The MCPcounter system55, implemented as an R package (http://github.com/ebecht/MCPcounter), was used to quantify the abundance of populations of immune and stromal cells in a tumor sample. For each population of cells, and each sample, MCPcounter computes the mean of expression levels of a population-specific set of genes for this sample. These population means were used as a measure of the infiltration of the cell population in this sample. To create measures on a uniform scale, population means were median centered.

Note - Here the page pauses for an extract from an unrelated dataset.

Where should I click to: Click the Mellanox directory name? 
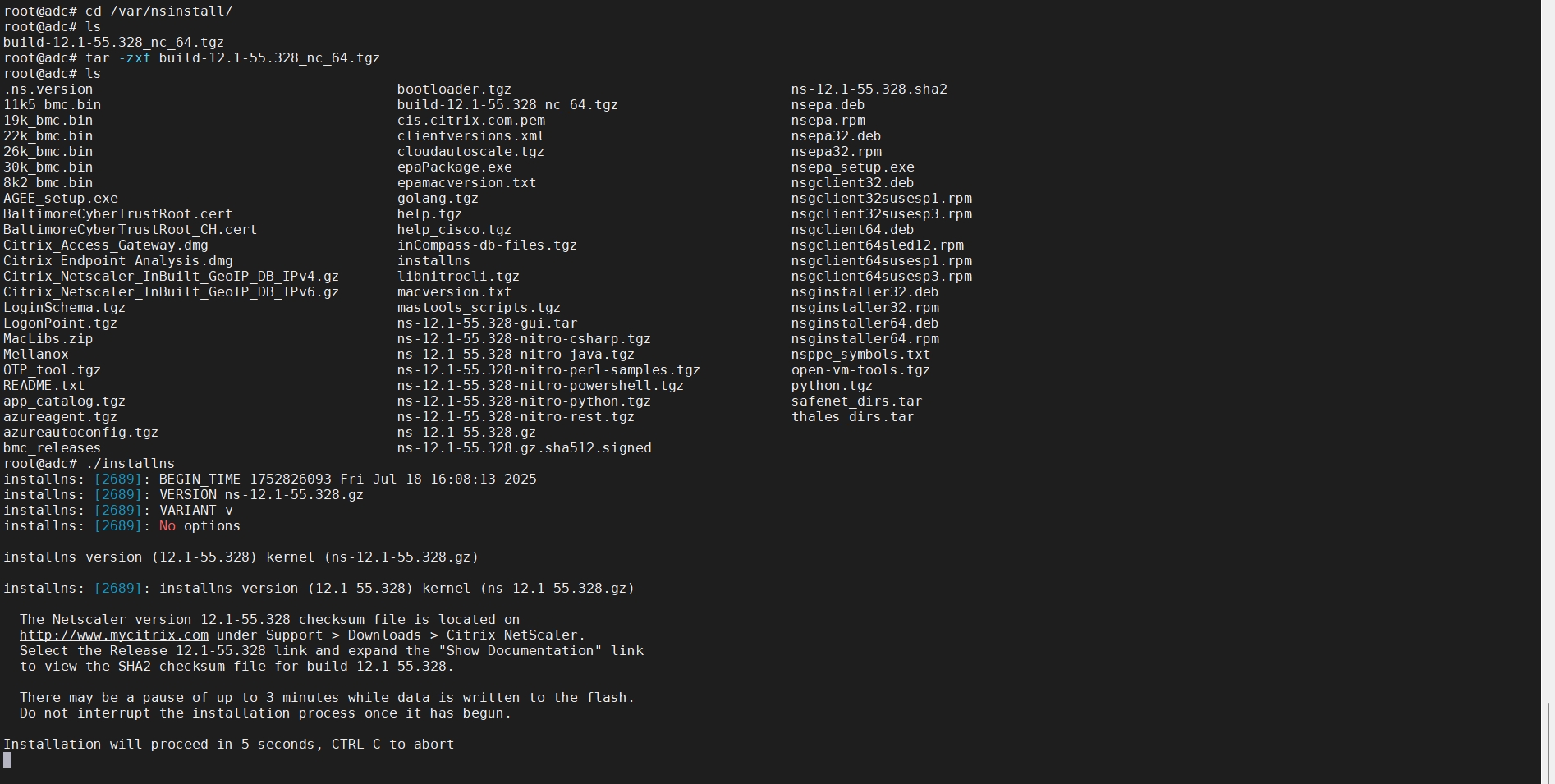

Analysis of BCCS with DNA methylation

Differential methylation of specific sites with respect to BCCS subtypes was tested in BRCA. Specifically, for each subtype and array probe we applied the Kruskal–Wallis tested to the probe’s Beta values and membership in the subtype, and then ranked the probes by significance.

TNBC samples and subtypes

Subtype systems for TNBC were analyzed in the GSE76275 TNBC cohort (n = 198). This dataset was formed from GSE76275 samples reported by the authors as triple negative7. Gene expression values were computed by fRMA applied to raw CEL files from Affymetrix hgu133plus2 arrays. The six subtypes of TNBC developed by Lehmann et al.6 were subsequently computed with the TNBCtype algorithm56. We applied this algorithm through the web interface (https://cbc.app.vumc.org/tnbc/). TNBCtype4 subtype of a sample was computed from the six subtype probabilities20.

Statistical methods

All statistical analyses were performed using R (http://www.r-project.org) version 4.0 and Bioconductor packages (http://bioconductor.org) version 3.13. Kaplan–Meier survival models were plotted with the survminer R package. The result of a statistical test was considered significant if the p-value was < 0.05 unless an exception was explicitly stated. Hypergeometric tests were performed with the dhyper and phyper functions. To compare the mean values of a continuous variable between subsets we used the non-parametric Kruskal–Wallis test (two-sided). Accuracy and Cohen’s kappa statistic were used to assess the significance of a discrete predictor of subtypes. The midline in a boxplot indicates the median, the upper and lower edges indicate the quartiles, and the whisker lines are 1.5 times the interquartile range. The ability of a continuous score to predict membership in a subtype was assessed with the receiver operator characteristic (ROC) curve. The area under the ROC curve (AUC) gives a numerical measure of a score’s predictive significance. The quality of the prediction is better than random if AUC is >0.5 and improves as AUC increases up to 1. The plotROC R package was used for these computations.

Reporting summary

Further information on research design is available in the Nature Research Reporting Summary linked to this article.